Read the lines below and count those that have the word "computer". Respond with the number only.

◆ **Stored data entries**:
::::::::
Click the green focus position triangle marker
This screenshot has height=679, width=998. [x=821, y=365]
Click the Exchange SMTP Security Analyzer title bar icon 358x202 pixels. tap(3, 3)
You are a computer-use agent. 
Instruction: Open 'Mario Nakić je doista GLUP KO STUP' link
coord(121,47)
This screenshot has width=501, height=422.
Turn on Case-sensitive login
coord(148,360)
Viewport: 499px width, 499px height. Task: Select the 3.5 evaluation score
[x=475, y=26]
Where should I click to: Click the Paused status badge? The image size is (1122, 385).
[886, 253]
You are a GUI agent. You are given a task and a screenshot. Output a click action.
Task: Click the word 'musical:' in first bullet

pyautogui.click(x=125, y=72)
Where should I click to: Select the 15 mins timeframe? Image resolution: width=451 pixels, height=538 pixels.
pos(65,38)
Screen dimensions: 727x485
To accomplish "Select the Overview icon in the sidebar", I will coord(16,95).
::::::::
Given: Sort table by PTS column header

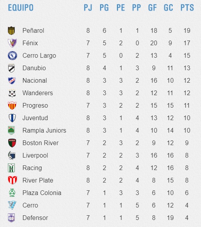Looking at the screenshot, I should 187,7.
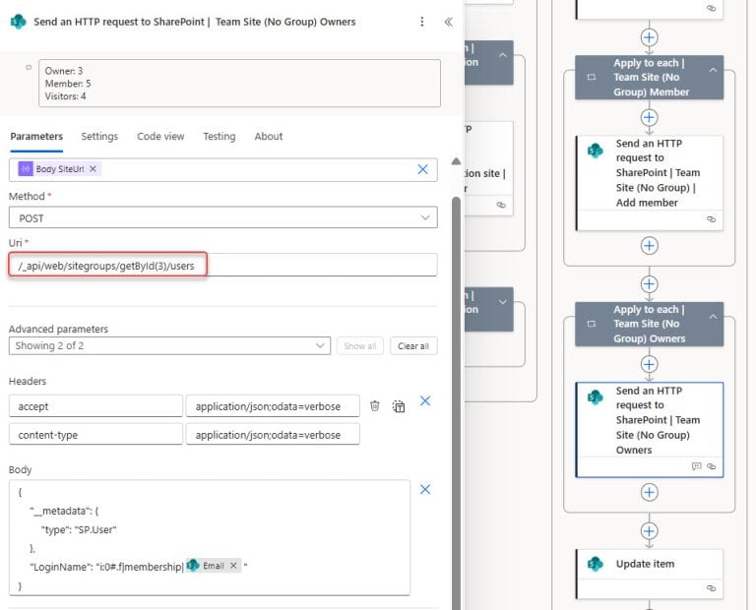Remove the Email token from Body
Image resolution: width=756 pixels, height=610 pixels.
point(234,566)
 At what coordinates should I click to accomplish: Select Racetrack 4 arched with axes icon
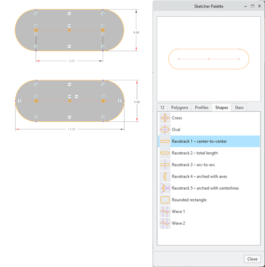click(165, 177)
::::::::
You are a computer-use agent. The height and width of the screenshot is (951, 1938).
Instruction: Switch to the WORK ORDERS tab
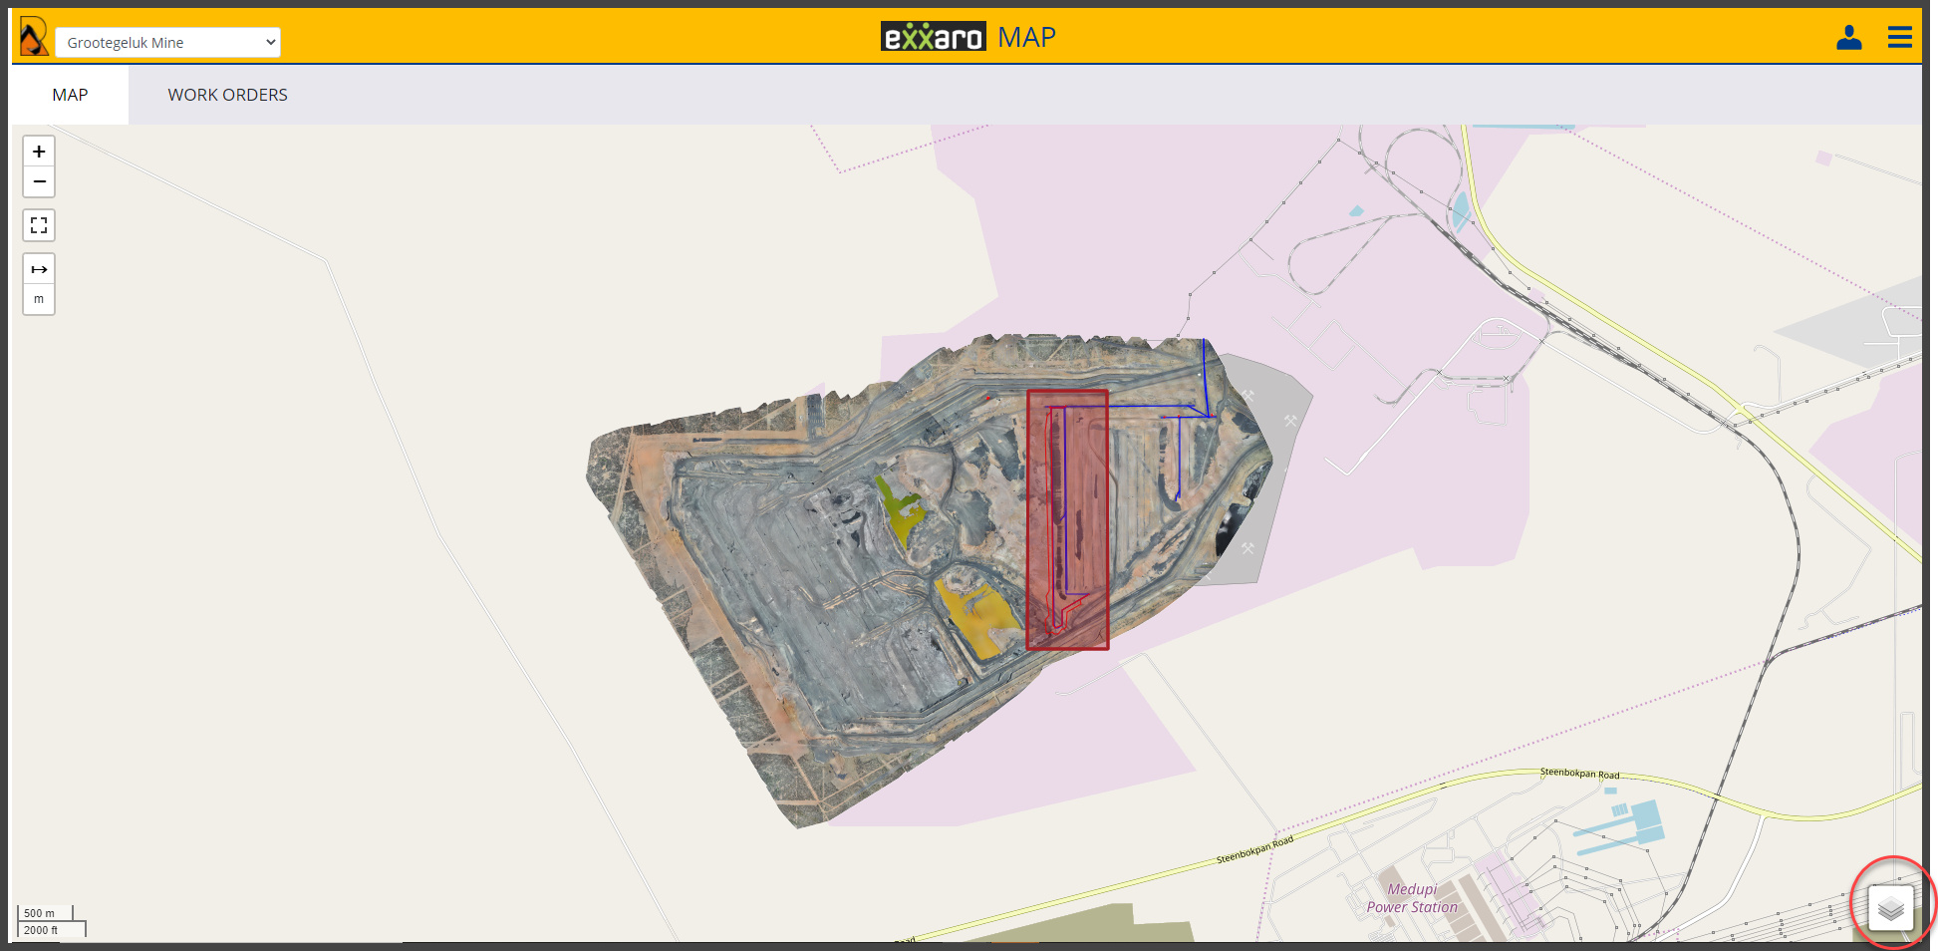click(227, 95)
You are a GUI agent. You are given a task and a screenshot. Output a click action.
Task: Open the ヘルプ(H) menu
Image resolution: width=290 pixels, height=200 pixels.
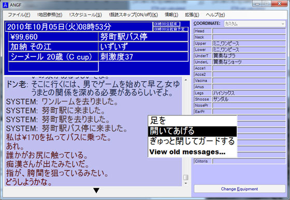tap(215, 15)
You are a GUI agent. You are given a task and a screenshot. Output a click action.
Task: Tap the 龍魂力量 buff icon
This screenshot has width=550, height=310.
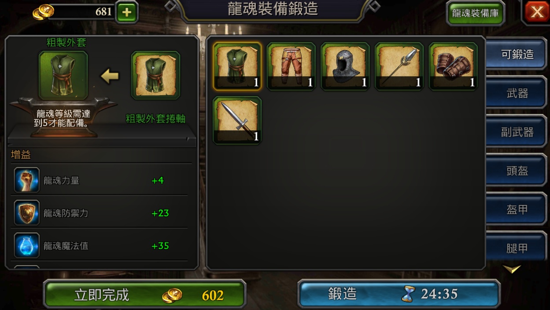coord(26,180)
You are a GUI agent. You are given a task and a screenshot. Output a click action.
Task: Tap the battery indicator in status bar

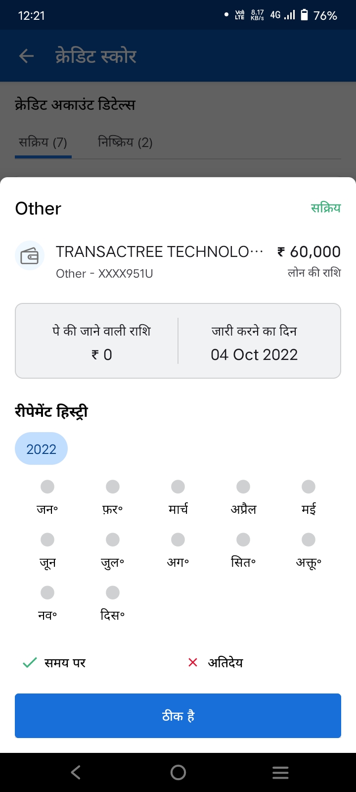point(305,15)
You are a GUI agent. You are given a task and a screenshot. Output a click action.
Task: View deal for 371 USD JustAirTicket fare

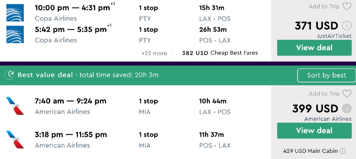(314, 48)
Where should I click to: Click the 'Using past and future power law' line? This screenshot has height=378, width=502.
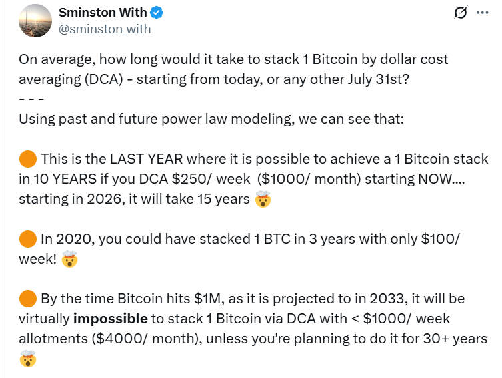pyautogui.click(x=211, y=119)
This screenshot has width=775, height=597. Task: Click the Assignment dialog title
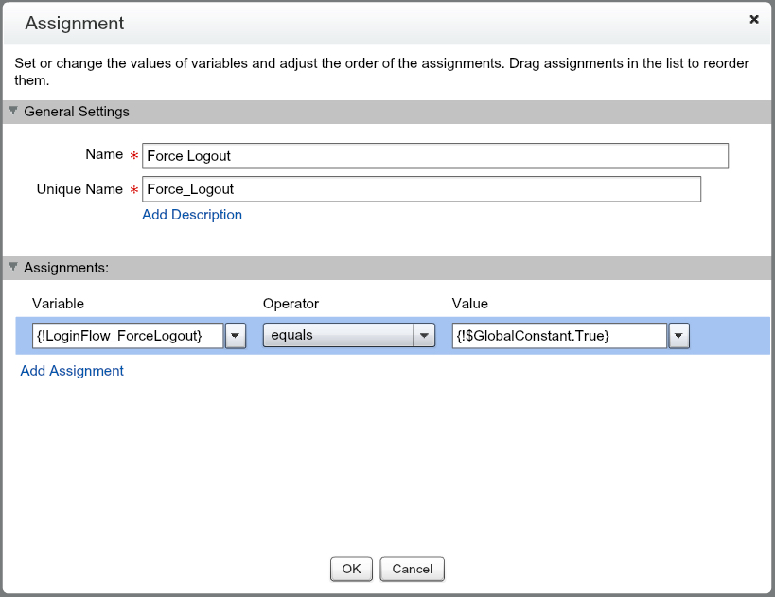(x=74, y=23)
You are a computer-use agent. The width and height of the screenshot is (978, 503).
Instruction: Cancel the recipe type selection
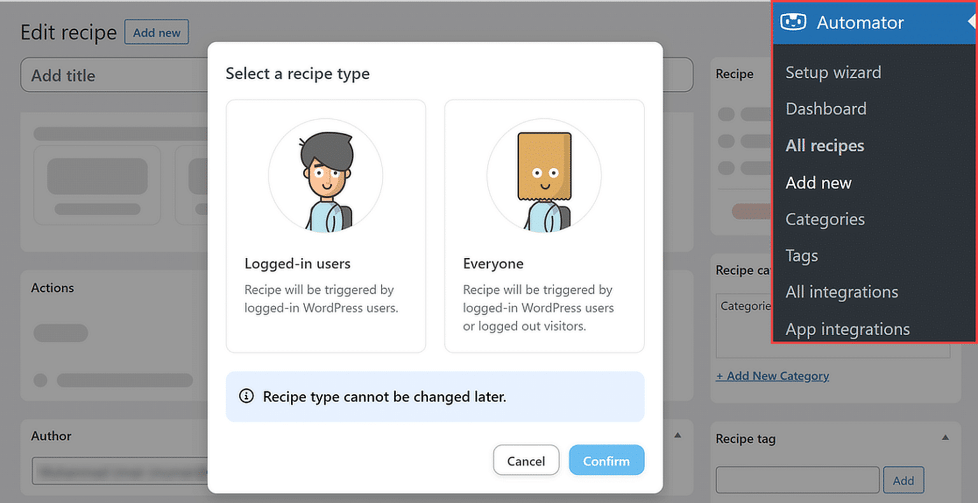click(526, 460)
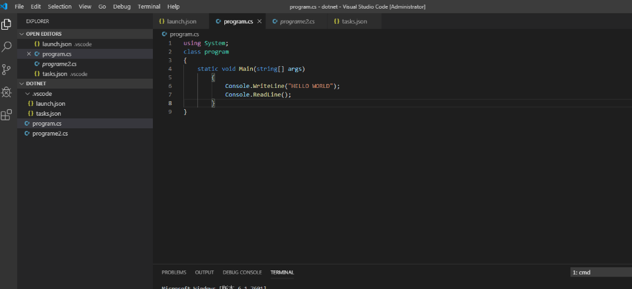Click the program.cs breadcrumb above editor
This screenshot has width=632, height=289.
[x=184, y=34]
::::::::
◆ **TASK SOLUTION**: 3